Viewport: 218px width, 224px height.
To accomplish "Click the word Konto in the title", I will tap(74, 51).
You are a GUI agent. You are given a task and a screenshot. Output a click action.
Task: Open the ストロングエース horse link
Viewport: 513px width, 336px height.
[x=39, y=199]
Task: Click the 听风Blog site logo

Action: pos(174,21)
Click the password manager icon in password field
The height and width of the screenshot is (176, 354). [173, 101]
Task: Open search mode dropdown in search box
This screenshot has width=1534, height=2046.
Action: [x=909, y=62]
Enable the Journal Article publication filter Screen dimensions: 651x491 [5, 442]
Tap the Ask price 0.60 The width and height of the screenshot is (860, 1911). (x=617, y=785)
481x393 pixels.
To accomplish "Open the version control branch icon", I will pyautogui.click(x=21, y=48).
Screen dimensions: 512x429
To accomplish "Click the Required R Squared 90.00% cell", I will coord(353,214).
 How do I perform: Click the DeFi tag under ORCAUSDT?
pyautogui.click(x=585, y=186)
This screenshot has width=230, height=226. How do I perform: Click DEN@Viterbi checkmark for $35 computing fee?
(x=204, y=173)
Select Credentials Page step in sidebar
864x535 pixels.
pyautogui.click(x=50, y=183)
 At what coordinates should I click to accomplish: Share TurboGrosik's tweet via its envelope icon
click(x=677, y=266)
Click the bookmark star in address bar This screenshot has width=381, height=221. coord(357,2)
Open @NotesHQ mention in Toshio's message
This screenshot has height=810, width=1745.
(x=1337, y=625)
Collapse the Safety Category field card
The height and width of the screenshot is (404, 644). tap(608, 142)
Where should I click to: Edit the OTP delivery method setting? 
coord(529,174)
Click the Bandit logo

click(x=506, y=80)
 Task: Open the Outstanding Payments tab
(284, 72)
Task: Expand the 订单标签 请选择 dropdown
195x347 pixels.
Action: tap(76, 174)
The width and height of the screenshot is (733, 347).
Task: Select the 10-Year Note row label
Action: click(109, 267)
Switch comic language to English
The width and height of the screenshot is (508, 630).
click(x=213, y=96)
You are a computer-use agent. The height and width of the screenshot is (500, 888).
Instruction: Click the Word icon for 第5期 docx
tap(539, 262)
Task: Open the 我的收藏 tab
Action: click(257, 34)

---------------

Task item:
From the entries above, extract only the lines running from the one containing "Tap the Ask" through the one containing "Screen dimensions: 512x429", inclusive.

Task output:
Tap the Ask price 0.60 The width and height of the screenshot is (860, 1911). (x=617, y=785)
481x393 pixels.
To accomplish "Open the version control branch icon", I will pyautogui.click(x=21, y=48).
Screen dimensions: 512x429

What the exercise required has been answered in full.